— Ой, Иосиф!
— Здравствуйте, Евгений Михайлович.
— Я слышал, вы в Америку едете?
— А от кого вы слышали?
— Да это неважно! У меня в Америке родственник живет, Наврозов его зовут. Когда туда приедете, передайте ему от меня привет!
И тут я в первый и в последний раз в своей жизни позволил себе нечто вроде гражданского возмущения. Я говорю Винокурову:
— Евгений Михайлович, на вашем месте мне было бы стыдно говорить такое!
Тут появилось такси. И я в него сел. Или он в него сел, уж не помню. Вот что произошло. И вот почему я думаю, что в Союзе писателей уже все знали. Потому что подобные акции обыкновенно происходили с ведома и содействия Союза писателей.
СВ:Я думаю, это все зафиксировано в соответствующих документах и протоколах, и они рано или поздно всплывут на свет. Но с другой стороны, в подобных щекотливых ситуациях многое на бумаге не фиксируется. И исчезает навсегда…
ИБ:Между прочим, эту историю с Евтушенко я вам первому рассказываю, как бы это сказать, for the record.
СВ:А как дальше развивались ваши отношения с Евтушенко?

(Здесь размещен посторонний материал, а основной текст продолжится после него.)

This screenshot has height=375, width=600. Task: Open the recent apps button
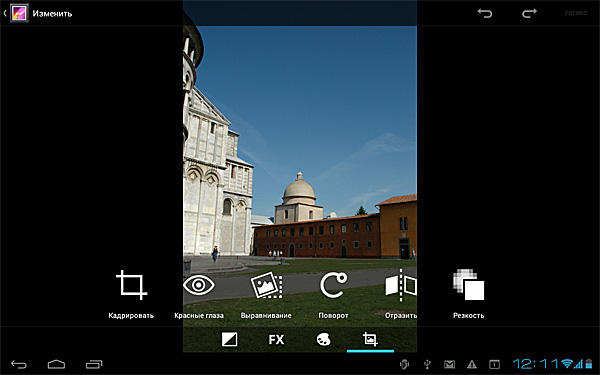pyautogui.click(x=94, y=364)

ИБ:Дело в том, что у этой истории были еще и некоторые последствия. Когда я только приехал в Америку, меня пригласили выступить в Куинс-колледже. Причем инициатива эта принадлежала не славянскому департаменту, а департаменту сравнительного литературоведения. Потому что глава этого департамента, поэт Пол Цвайг, читал меня когда-то в переводах на французский. А славянский департамент — куда же им было деваться… И мы приехали — мой переводчик Джордж Клайн и я — сидим на сцене, а представляет нас почтенной публике глава славянского департамента Берт Тодд. А он был самый большой друг Евтуха, такое американское alter ego Евтуха. Во всех отношениях. И вот Берт Тодд говорит обо мне: «Вот каким-то странным образом этот человек появился в Соединенных Штатах…» То есть гонит всю эту чернуху. Я думаю: ну ладно. Потом читаю стихи. Все нормально. «Нормальный успех, стандартный успех» — кто это говорил? После этого на коктейль-парти ко мне подходит Берт Тодд:
— Я большой приятель Жени Евтушенко.
— Ну вы знаете, Берт, приятель ваш говнецо, да и от вас воняет! И пересказал ему в двух или трех словах всю эту московскую историю. И забыл об этом.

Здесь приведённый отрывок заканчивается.